Nato chief: Ukraine war could go on for years

·2-min read
The warning came as it emerged that two British aid volunteers had gone missing (via REUTERS)
The warning came as it emerged that two British aid volunteers had gone missing (via REUTERS)

The war in Ukraine could go on for years, a Nato chief warned today, amid growing fears for two British aid workers who may have been captured by Russian forces.

With the Kremlin continuing its assault on the Donbas region of eastern Ukraine, Nato deputy secretary-general Mircea Geoană said the next few days and weeks could “prove decisive”.

But in an interview with the BBC, Mr Geoană predicted “the war would probably take longer”.

He added: “It could be weeks, could be months, could be even years — it depends on a lot of factors. But, in the end, probably this will be fought and won, hopefully, by Ukraine on the battlefield.”

The warning came as it emerged that two British aid volunteers had gone missing. Dominic Byrne, of the non-profit Presidium Network, said contact was lost on Monday.

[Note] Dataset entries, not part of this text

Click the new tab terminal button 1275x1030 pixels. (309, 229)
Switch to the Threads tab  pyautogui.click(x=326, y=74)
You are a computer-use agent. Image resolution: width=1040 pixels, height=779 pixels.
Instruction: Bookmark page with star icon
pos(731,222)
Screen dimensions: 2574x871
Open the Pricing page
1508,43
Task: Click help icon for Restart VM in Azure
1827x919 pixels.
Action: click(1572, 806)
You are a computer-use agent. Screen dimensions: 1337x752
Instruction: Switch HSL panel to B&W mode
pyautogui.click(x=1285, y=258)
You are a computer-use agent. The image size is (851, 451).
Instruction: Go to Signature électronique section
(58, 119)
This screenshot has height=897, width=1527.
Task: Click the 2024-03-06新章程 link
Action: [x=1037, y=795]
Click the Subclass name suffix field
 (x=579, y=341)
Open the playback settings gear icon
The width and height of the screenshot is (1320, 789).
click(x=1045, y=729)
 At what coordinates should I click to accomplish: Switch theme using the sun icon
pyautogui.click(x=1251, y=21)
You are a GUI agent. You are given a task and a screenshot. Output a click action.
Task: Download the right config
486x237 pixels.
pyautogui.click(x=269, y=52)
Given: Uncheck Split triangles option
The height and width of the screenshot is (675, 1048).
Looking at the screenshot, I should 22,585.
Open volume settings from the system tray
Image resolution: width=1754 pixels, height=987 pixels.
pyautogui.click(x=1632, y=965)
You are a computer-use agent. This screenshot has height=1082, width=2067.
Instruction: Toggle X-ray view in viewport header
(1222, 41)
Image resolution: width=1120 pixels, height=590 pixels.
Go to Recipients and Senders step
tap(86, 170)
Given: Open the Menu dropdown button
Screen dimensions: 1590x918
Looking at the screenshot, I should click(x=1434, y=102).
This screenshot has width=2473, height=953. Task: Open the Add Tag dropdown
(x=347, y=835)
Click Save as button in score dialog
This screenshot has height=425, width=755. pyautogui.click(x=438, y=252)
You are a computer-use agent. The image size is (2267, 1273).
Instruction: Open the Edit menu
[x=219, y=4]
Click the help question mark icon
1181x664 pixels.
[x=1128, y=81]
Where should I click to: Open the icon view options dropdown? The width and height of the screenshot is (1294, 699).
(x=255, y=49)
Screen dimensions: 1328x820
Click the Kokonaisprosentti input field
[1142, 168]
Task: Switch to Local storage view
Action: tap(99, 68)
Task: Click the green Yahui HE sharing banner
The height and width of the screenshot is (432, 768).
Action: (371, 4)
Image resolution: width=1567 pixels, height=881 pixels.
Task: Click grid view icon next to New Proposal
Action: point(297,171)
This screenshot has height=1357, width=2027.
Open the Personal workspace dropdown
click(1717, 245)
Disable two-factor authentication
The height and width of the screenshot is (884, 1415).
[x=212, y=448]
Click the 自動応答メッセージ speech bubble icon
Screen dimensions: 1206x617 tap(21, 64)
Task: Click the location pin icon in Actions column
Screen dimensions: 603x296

Presidium said the men were working as part of a project to help provide food, medical supplies and evacuation support.

Mr Byrne told BBC Breakfast that it was 90 per cent likely the two Britons had been captured by Russian forces.

It is believed they were taken while trying to carry out an independent evacuation near the southern city of Zaporizhzhia.

International Trade Secretary Anne-Marie Trevelyan said the Foreign Office was “doing all it can to support and identify these two people”.

But, coming a day after the Government confirmed that British national Scott Sibley had been killed in Ukraine and another was missing, the minister added: “As we’ve set out right from the beginning, we don’t want British nationals to go and fight.”

In other developments in the conflict:

Ukraine president Volodymyr Zelensky accused Russia’s leadership of trying to “humiliate the UN and everything that the organisation represents” after Russian forces launched missile strikes on Kyiv while secretary-general Antonio Guterres was in Ukraine’s capital.

Mr Zelensky’s office said it was hopeful civilians would today be evacuated from the vast Azovstal steel plant, the last part of the besieged port city of Mariupol not to fall to the Russians. Hundreds of troops and civilians are believed to be trapped in the complex.

Foreign Secretary Liz Truss announced that the UK will deploy a team of war crimes experts to support Ukraine with investigations into Russian atrocities.

UK defence chiefs said Russian forces were paying a high price for “limited” territorial gains in the battle for the Donbas. In its latest intelligence update, the Ministry of Defence said there had been heavy fighting around the cities of Lysychansk and Severodonetsk in the Luhansk region.

Meanwhile, around 8,000 British troops will take part in exercises in eastern Europe in one of the largest deployments since the Cold War.

Dozens of tanks will be deployed to countries ranging from Finland to North Macedonia this summer under plans that have been enhanced since the war in Ukraine.

Defence Secretary Ben Wallace said it was “show of solidarity and strength”.